Inman

NovaStar to resume wholesale loans

NovaStar Financial Inc. said it will resume funding loans through its wholesale channel today after disruptions in the secondary loan market forced it to suspend commitments for new loans last week.

The Kansas City, Mo.-based lender said it is adjusting its pricing and underwriting guidelines for the wholesale channel, but continues to honor all existing commitments and fund all loans that had already been approved.

NovaStar’s retail channel, which loans directly to homeowners, has continued to fund loans using “guidelines that are evolving to meet changing needs of the secondary market,” the company said in a statement Monday.
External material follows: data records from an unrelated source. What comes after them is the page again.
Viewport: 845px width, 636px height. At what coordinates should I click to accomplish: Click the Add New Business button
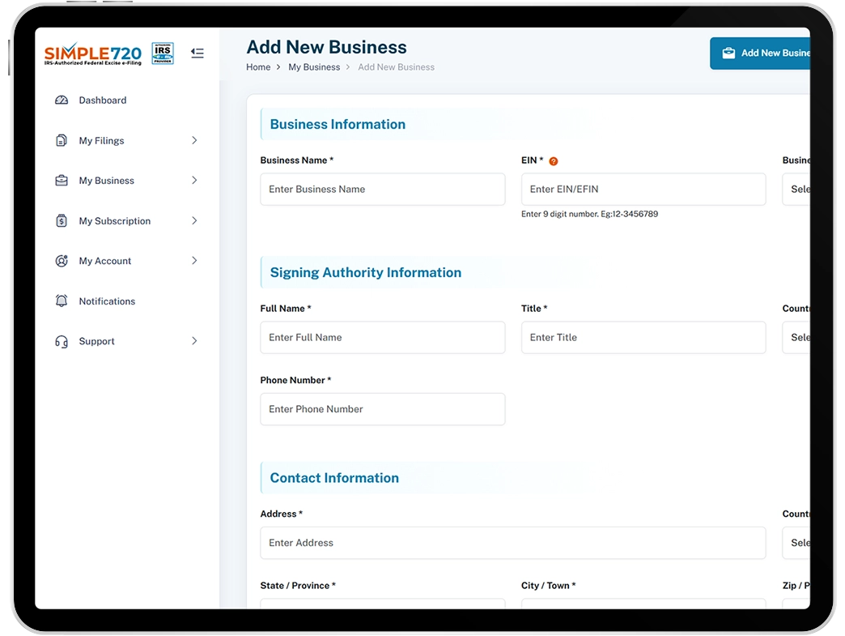point(760,53)
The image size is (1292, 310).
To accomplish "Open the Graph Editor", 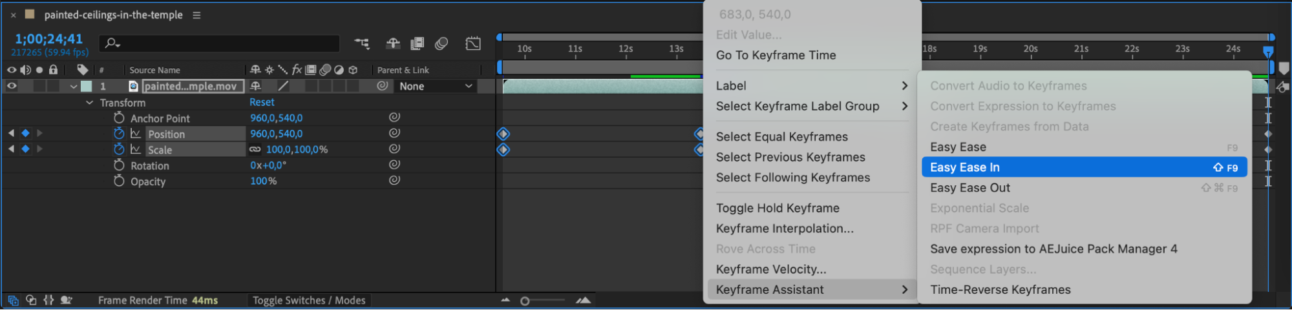I will [473, 43].

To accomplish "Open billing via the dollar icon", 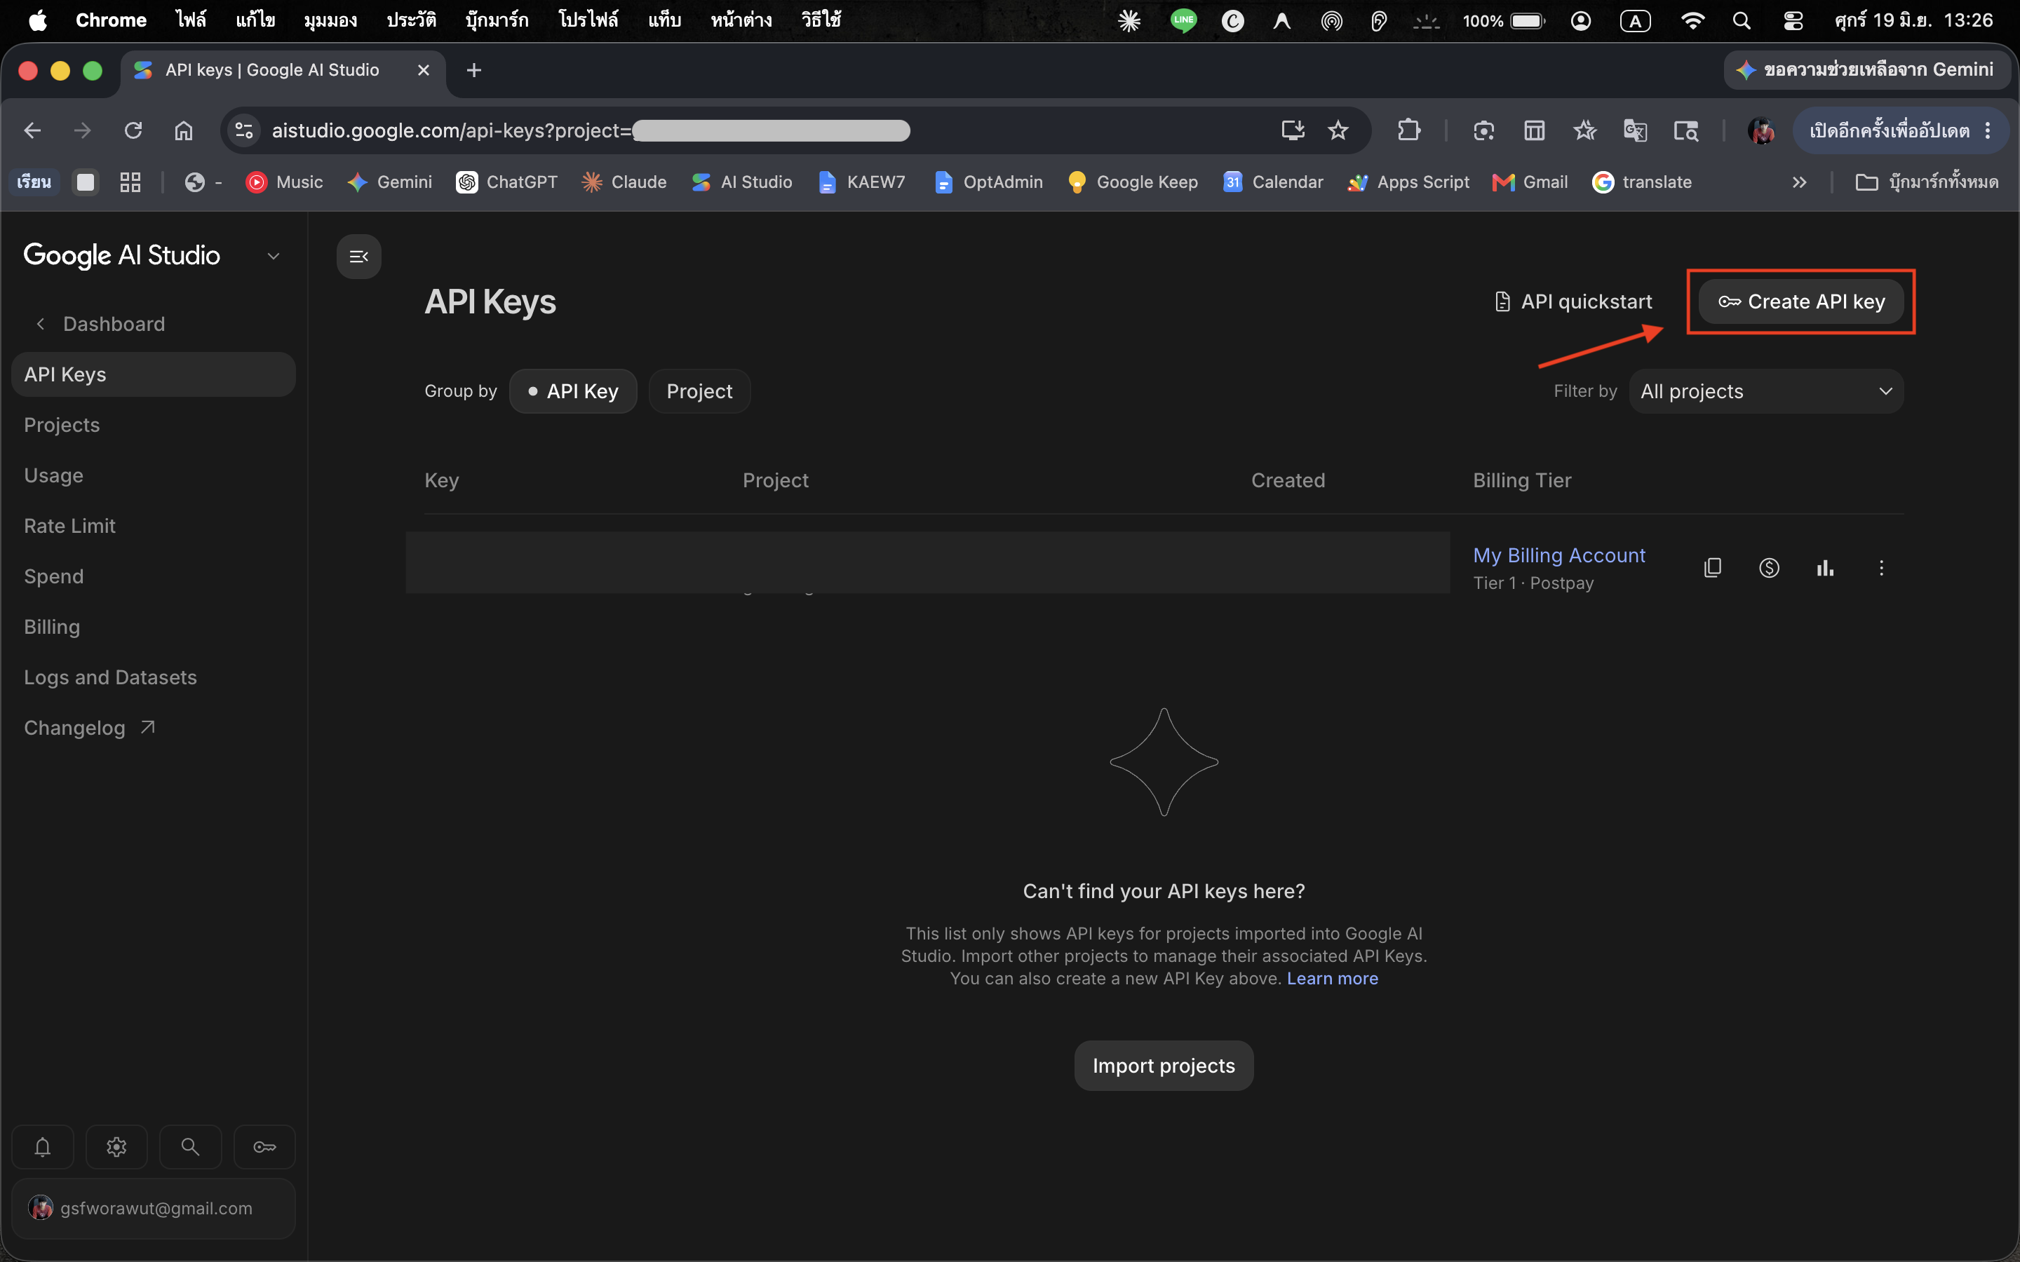I will [1769, 568].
Wholesale loan production represented 73 percent of NovaStar’s loan originations in the first quarter, compared with 24 percent in retail and 3 percent through correspondent lending. NovaStar reported May 10 that it would have posted a $39.8 million loss for the quarter if not for a one-time tax-related gain of $84.2 million related to the termination of the lender’s status as a real estate investment trust (REIT).

Some lenders that securitize and sell their loans to Wall Street investors have had trouble unloading loans made to borrowers with flawed credit, as rising delinquencies and defaults have prompted ratings agencies to reevaluate how they assess the riskiness of such loans.

So far this year, Standard & Poor’s Ratings Service has downgraded 431 classes of subprime mortgage-backed securities issued in 2006, or about 9 percent of those rated. The ratings agency has also downgraded about 3 percent of the subprime MBS it evaluated in 2005.

Standard & Poor’s has downgraded 46.3 percent of the second-lien loans rated in 2006, and 15.75 percent of those evaluated in 2005. A smaller proportion of Alt-A loans — .3 percent of the 2006 vintage, and .33 percent of those issued in 2005 — have also been downgraded, with similar numbers on CreditWatch negative for possible downgrades.

Moody’s and Fitch Ratings made similar moves last month. On Aug. 2, Fitch Ratings said it had downgraded 291 classes of residential mortgage-backed securities with outstanding balances of $5 billion.